Hazardous drugs and drug waste threaten the safety of millions of workers in California and across the country. Along with health care workers, others in the life cycle of some dangerous drugs face similar risks of potential exposure. Contamination can happen via various routes of entry into the bodies of workers involved in shipping, receiving, distribution, transport, compounding, administering and the ultimate disposal of hazardous drug waste.
Nonclinical at-risk workers include those involved in housekeeping, maintenance and laundry at facilities where hazardous drugs are present, and workers responsible for transporting and disposing of drug waste. Along with health care workers, unintentional contamination threatens family members and visitors of patients to whom hazardous drugs were administered. Contamination can occur through contact with patients' sweat, stool and urine, or by touching contaminated surfaces.
In clinical setups, the workers who face indirect or direct exposure include physicians and their assistants, pharmacy technicians, pharmacists, nurses, operating theater personnel, veterinarians and veterinary technicians.

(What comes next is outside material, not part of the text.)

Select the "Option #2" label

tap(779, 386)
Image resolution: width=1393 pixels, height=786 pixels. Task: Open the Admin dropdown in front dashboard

Along with administration, routes of entry into the body include exposure to hazardous drug dust or aerosols and spills that are not cleaned properly. Contamination can occur through inhalation, absorption through the skin, ingestion and injection. Ingestion of hazardous particles can unintentionally occur through hand-to-mouth contact, and injection includes accidental skin puncture by needle stick or another sharps injury.
Safety authorities in California are particularly concerned about the occupational hazards faced by health care workers, and anyone who suffers the consequences of exposure to hazardous drugs will likely be eligible for workers' compensation coverage. Medical expenses and wage-replacement typically form part of the benefits. Legal counsel can assist to ease the often challenging claims process.